:: Извлечённый текст ::
☆ ☆ ☆ ☆ ☆ ☆ ☆

Необходимо еще и уточнить масштаб, в коем соразмерно мыслить о русской растущей жизни. Ультрас (болельщики) как славянского доисторического язычества, так и русской православной монархии, как советского социалистического союза наций, так и новорусского рыночного евродизайна не способны оторвать взгляд от своего крошечного «золотого века» для разговора обо всем сразу. Их однозначные предпочтения автоматически раздают стандартные оценки «не золотому веку оппонента», что только плодит иллюзии несогласия корней со стволом, а ветвей с веточками. Русская масштабная мысль принимает их всех, как «провинциалов от хронологии» и очень просит не шуметь.


Еще одно скучное уточнение. Нет адыгейской, якутской и марийской нации. Есть адыгейский, якутский и марийский народ. Нация составлена из народов (этносов), и только такое понимание точно описывает ситуацию. Русский мир, это общий мир многих народов. И вход в него открыт всем. Как и выход. Все, что чужие воспринимают как «деяния русских», на самом деле наши общие деяния и наша общая ответственность. Насколько известно, ни один народ вошедший в русский мир не исчез с лица земли, не потерял своего языка и своих культурных особенностей. То есть русский мир – это форма самосохранения народов в сообществе семейного типа. Каковой тип самосохранения предоставлен «государственным» русским народом всем соседям не зависимо от цвета кожи и вероисповедания.


Еще одно уточнение, технологическое. Любые попытки включать себя в «евразийские», или еще какие схемы для последующей оценки «своего места» в практической истории – просто попытки заменить реальную самоидентификацию формальным опознанием со стороны. Всегда выходят фотографии трупа, что может и улыбается, да не жив. Задача решается только изнутри и только носителем русских рефлексов, что вовсе не превращает исследование в «ненаучное», а просто постулирует очевидный факт – русская идея жива от века в русской массе и все попытки записать ее «не русскими буквами» извне – обречены на неполноту и кособокость.

☆ ☆ ☆ ☆ ☆ ☆ ☆

:: Показанные записи ::
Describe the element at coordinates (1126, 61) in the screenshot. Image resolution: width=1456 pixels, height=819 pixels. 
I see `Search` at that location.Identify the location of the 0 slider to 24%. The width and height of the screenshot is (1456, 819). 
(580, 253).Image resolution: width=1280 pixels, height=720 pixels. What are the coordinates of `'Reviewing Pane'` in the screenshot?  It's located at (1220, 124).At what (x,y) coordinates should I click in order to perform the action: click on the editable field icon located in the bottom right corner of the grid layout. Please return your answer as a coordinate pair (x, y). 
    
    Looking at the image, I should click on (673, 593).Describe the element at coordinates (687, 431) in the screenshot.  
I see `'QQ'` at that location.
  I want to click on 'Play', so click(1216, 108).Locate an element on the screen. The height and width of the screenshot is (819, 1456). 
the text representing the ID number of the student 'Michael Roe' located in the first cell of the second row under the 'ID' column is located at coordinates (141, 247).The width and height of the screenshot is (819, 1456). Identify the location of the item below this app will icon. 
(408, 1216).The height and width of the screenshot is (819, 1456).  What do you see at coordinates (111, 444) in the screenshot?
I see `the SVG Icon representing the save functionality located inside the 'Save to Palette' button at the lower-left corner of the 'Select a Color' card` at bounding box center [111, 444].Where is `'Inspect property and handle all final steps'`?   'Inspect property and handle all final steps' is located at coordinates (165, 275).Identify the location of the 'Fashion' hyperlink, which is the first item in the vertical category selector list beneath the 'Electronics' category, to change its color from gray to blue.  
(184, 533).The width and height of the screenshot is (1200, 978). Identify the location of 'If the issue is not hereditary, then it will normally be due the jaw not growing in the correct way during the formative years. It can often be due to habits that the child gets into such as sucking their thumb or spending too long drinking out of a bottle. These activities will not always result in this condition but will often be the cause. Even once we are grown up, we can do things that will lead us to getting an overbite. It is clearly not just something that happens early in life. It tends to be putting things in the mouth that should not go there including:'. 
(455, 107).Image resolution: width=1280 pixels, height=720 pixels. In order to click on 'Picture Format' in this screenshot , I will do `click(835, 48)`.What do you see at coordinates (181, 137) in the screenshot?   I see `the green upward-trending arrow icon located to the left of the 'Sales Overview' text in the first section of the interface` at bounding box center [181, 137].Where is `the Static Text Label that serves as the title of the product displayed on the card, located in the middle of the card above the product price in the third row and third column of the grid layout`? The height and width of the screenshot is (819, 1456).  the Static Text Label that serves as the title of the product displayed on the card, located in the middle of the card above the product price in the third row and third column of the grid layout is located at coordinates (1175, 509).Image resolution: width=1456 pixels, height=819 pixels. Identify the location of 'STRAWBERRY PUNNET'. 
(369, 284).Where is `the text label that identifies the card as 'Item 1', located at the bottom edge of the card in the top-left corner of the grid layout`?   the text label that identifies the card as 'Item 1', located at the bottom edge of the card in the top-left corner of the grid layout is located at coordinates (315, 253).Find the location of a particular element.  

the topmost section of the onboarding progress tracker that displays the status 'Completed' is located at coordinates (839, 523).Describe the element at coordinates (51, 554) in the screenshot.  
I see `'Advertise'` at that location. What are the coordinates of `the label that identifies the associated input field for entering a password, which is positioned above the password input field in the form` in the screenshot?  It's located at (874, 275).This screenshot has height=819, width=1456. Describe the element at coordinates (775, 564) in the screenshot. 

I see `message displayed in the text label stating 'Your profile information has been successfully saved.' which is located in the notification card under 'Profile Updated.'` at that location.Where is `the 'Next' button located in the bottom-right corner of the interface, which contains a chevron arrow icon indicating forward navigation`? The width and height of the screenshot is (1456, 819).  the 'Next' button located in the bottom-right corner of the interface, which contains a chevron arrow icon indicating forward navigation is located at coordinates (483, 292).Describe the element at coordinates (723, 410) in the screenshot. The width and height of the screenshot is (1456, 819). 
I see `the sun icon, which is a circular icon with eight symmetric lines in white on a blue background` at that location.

☆ ☆ ☆ ☆ ☆ ☆ ☆

:: Цель задания ::
Проверьте, соответствует ли тексту о русском мире каждое из трёх утверждений, и ответьте «да» или «нет», дословно процитировав решающие слова текста.
1. В тексте говорится, что существуют адыгейская, якутская и марийская нации.
2. Согласно тексту, вход в русский мир открыт всем.
3. По тексту, задача самоидентификации решается извне, через включение в «евразийские» схемы.
Опирайтесь только на текст.

:: Ответ ::
1. Нет: «Нет адыгейской, якутской и марийской нации.»
2. Да: «И вход в него открыт всем.»
3. Нет: «Задача решается только изнутри и только носителем русских рефлексов»